Not to forget the slicing of advertisements, widgets and other unnecessary jargon embedded within the body of the article, hindering with the overall readability of the webpage in question.
Paginated pages is again, another concern. A lot of websites who publish editorials/detailed reviews, paginate the entire content across multiple pages, so you have to click through multiple links in order to read the complete blog post.
This is why e-readers such as Amazon Kindle and e reading applications in Tablet devices are so popular – they allow you to read webpages in a clutter free environment. The added advantage is of course the swipe feature, you can just flip fingers across the screen to scroll through a page, as if you are reading a book and turning through its pages.

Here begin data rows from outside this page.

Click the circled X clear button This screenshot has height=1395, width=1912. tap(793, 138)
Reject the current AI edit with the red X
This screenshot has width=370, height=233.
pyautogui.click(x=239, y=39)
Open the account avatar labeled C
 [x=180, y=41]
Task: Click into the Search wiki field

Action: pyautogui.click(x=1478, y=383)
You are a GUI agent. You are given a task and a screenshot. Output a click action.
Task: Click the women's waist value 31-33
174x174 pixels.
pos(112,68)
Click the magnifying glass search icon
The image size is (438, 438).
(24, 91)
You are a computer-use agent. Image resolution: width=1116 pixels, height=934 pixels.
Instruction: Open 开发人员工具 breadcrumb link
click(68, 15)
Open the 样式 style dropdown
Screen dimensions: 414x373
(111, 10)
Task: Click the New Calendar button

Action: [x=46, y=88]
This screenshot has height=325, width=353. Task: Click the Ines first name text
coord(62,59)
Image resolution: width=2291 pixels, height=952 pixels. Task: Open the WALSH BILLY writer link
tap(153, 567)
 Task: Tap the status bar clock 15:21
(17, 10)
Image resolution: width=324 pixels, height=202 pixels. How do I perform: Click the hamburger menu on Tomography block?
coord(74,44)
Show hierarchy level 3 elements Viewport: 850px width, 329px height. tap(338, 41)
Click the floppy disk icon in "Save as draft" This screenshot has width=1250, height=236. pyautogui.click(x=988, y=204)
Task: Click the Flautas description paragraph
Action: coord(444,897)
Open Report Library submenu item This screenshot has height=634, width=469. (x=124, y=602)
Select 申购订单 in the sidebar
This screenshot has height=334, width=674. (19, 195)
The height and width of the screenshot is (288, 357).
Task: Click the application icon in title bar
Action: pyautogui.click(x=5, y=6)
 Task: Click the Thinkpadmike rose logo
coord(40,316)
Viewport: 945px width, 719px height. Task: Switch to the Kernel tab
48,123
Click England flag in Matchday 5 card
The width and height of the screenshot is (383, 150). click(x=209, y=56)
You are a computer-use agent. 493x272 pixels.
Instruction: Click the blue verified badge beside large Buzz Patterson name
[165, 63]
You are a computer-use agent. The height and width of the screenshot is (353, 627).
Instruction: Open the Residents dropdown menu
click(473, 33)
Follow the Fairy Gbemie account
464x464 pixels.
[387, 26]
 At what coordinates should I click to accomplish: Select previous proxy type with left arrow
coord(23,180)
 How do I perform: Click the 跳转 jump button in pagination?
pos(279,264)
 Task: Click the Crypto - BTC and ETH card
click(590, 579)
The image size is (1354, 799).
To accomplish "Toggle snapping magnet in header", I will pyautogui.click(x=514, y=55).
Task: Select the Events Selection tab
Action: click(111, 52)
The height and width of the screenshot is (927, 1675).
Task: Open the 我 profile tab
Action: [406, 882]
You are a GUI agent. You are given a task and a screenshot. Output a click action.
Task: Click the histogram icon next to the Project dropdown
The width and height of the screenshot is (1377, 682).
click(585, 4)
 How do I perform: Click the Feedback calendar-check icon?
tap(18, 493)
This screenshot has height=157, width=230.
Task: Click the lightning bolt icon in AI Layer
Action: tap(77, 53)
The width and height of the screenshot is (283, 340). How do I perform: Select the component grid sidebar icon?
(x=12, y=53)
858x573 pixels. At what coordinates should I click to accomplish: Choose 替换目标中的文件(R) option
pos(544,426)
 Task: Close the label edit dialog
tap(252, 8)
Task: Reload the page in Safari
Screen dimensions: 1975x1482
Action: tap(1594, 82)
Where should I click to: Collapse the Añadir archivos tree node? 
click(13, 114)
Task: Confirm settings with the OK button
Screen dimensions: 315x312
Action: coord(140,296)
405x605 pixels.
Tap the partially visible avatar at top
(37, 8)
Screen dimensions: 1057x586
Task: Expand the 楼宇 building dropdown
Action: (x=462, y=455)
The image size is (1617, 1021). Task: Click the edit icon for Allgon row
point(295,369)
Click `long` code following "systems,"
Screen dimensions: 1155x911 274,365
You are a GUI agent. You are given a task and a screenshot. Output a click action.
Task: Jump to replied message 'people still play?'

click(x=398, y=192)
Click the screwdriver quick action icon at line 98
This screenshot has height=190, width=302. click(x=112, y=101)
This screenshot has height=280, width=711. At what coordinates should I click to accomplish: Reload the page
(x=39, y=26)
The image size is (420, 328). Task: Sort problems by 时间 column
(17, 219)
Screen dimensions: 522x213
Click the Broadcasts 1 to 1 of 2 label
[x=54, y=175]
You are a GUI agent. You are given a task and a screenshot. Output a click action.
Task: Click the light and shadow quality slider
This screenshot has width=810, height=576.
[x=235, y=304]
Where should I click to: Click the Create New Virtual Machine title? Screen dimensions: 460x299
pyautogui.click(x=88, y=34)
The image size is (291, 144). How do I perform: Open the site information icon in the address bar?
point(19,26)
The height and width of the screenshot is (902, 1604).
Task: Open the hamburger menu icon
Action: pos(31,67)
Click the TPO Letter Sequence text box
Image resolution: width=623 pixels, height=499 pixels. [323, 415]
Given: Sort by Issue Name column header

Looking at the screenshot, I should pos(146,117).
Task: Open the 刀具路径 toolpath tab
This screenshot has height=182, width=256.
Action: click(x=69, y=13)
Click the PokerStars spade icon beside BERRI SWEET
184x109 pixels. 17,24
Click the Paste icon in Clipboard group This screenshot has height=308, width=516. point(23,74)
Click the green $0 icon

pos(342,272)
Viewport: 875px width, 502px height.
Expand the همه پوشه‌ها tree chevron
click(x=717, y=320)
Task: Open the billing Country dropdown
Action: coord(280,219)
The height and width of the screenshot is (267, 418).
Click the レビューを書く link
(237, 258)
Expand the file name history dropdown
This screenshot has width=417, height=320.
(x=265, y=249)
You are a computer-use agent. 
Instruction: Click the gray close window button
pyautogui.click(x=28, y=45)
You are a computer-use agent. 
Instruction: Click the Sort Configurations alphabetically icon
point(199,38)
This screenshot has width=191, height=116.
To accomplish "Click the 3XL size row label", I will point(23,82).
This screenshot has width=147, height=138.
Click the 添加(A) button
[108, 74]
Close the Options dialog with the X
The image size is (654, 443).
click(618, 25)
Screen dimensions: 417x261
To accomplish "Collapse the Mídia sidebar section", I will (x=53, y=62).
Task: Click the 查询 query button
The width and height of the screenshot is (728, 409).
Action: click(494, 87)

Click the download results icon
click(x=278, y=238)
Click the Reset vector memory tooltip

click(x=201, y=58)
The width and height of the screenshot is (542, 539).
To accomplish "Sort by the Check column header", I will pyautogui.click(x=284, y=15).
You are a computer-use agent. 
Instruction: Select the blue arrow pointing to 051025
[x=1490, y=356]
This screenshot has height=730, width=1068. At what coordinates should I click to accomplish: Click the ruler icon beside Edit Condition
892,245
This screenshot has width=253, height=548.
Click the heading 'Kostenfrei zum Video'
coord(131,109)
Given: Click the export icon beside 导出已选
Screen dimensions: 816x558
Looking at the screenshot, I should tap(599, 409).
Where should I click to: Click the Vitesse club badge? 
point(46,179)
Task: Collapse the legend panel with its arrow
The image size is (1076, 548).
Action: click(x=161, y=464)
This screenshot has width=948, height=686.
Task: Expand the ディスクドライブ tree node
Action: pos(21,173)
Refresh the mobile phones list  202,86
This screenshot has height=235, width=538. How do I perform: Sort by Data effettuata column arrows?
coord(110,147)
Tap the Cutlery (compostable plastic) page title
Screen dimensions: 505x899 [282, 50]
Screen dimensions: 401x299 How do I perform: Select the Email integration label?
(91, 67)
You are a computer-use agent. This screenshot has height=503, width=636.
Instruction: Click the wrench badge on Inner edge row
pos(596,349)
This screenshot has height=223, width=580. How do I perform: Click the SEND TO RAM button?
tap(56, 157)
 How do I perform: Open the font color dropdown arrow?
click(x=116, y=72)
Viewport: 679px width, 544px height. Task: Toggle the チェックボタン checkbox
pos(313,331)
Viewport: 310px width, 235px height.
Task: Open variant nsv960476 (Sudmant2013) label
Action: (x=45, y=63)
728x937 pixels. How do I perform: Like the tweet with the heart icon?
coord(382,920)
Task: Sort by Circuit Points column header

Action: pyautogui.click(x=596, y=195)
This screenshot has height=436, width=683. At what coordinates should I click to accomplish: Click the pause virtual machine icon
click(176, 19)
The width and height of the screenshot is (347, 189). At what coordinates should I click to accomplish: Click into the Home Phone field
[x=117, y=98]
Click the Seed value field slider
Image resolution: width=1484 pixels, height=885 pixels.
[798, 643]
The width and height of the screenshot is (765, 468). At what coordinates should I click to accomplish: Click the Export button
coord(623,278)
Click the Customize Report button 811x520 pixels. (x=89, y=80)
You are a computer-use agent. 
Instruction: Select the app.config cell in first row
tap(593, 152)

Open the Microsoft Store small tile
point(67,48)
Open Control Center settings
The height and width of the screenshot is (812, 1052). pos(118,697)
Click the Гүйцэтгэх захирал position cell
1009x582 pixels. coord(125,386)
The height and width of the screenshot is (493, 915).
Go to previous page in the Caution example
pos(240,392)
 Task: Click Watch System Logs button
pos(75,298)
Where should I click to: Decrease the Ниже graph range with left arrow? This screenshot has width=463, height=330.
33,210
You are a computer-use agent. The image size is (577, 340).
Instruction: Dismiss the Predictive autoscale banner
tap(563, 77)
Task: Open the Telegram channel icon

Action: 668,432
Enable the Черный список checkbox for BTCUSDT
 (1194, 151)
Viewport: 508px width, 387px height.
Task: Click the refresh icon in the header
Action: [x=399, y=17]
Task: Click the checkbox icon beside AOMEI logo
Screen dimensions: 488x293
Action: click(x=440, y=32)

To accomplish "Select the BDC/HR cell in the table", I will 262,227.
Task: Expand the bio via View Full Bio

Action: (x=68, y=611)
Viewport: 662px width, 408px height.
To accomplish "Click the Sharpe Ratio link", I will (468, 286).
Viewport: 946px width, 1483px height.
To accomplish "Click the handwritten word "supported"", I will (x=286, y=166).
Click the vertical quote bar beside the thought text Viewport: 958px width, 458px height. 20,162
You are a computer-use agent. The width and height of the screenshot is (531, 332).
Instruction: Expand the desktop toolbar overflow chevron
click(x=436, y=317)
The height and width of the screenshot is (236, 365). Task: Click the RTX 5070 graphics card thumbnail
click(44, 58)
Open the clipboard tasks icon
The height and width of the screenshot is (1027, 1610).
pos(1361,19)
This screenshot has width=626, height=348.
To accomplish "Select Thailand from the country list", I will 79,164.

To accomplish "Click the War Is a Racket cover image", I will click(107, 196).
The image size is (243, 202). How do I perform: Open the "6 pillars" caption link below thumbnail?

Opera is trying to recreate this gesture in your desktop web browser. Enter Opera reader
What is Opera Reader?
Opera Reader kills scroll bars on webpages by introducing the concept of ” integrated swipe”. To be precise, Opera reader turns scroll-able pages into paged web pages.
Pages that support the CSS3 extension markup of Opera reader can be read without using browser scrollbars, just like you flip between screens in your smartphone or turn through pages in an e -reading application e.g Amazon Kindle. Here is a brief demo:
Using the smooth gestures features in Opera reader is easy, all you have to do is swipe the mouse in different directions across the page; quite the same way you flip through photos in your Android or iPhone device. However, scroll bars in webpages will continue to work perfectly in other browsers e.g Google Chrome, Firefox, Safari and Internet Explorer.
So how do you make sure your website is compatible with the latest CSS3 markup extension of Opera reader? The folks at Opera have published a detailed documentation on implementing the CSS extension markup on webpages so that they support smooth page swiping, instead of using horizontal and vertical scroll bars. The code and features are currently under development, but it doesn’t hurt to try this feature out and see whether you can actually create an Opera reader friendly experience on your website.
Google Chrome fans can try the Teleprompter extension for smooth scrolling or activate the in built smooth scrolling feature in Google Chrome 15.0 from about://flags page.
Opera Reader in Desktop And Android – Video Demo
Here is a quick video demo of Opera reader as seen on my desktop and Android device:
Personally, I am really impressed with Opera reader as it provides an easy interface to read ebooks and long PDF documents without having to scroll down infinitely. On a desktop, I can navigate between pages using the Page up, Page down keys or use the mouse for navigation.
Opera Reader is a free download and is available for Windows, Linux, Mac and Android operating systems.